**Provided text**.
---
Classifying whether brain trauma received by footballers should be considered an industrial injury is to be debated in the Scottish Parliament for the first time.
It follows a number of high-profile former professionals revealing brain conditions including dementia and Parkinson’s disease.
Research has uncovered professional players are five-times more likely to suffer from conditions including dementia than the general population.
North East Labour MSP Michael Marra secured the debate on Tuesday evening, backing calls from campaigners who want urgent support for players and their families.
An investigation into football and brain injuries confirmed for the first time in 2019 links between the beautiful game and dementia.
The inquiry, led by Dr Willie Stewart at Queen Elizabeth Hospital in Glasgow, studied data from 7,676 male ex-professional footballers in Scotland and found they were three-and-a-half times more likely to die from conditions linked to brain or nerve damage, such as Alzheimer’s and other types of dementia, Parkinson’s and motor neurone disease.
---
Stored data entries
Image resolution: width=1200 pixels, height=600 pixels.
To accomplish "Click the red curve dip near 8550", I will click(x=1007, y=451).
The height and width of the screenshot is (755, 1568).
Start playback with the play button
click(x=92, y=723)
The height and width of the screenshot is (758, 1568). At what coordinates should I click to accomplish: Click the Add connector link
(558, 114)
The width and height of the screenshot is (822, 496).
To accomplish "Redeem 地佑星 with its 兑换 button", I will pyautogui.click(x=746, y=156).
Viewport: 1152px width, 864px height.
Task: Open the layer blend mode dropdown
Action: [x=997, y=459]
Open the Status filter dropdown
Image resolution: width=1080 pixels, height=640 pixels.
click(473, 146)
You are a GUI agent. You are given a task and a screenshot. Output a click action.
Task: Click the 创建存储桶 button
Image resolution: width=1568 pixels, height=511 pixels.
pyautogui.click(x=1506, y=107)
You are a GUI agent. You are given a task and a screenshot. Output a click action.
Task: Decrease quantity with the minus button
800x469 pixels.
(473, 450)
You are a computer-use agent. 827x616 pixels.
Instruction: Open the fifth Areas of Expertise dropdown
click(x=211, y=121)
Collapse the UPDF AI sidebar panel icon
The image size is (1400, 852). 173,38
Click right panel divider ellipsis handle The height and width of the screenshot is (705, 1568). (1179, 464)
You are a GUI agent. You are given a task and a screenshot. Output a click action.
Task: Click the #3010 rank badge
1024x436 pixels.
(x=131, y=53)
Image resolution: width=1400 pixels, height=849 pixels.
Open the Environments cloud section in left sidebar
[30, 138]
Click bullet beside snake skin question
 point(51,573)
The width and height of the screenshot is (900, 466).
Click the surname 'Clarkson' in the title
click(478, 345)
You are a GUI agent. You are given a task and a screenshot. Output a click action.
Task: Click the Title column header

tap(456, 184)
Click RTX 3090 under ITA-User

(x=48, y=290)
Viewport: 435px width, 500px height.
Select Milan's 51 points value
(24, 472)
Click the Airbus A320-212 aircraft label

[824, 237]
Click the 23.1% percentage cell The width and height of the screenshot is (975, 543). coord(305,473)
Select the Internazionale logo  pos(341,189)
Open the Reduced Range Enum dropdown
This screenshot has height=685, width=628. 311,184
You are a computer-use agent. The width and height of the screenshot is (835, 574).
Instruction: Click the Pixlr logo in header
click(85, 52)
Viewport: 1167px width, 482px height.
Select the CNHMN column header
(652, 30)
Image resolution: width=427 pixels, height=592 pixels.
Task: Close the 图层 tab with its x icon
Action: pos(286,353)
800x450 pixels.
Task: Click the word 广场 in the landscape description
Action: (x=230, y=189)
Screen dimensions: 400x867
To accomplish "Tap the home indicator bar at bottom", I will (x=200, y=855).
---
**Explore the material**.
(1) Translate this sentence from the text on footballers' brain injuries into Spanish: "Research has uncovered professional players are five-times more likely to suffer from conditions including dementia than the general population."
(2) Retype the stretch of the text on footballers' brain injuries from "Classifying whether brain" through "and their families.".

**Task solutions**.
(1) La investigación ha revelado que los jugadores profesionales tienen cinco veces más probabilidades de padecer enfermedades como la demencia que la población general.

(2)
Classifying whether brain trauma received by footballers should be considered an industrial injury is to be debated in the Scottish Parliament for the first time.
It follows a number of high-profile former professionals revealing brain conditions including dementia and Parkinson’s disease.
Research has uncovered professional players are five-times more likely to suffer from conditions including dementia than the general population.
North East Labour MSP Michael Marra secured the debate on Tuesday evening, backing calls from campaigners who want urgent support for players and their families.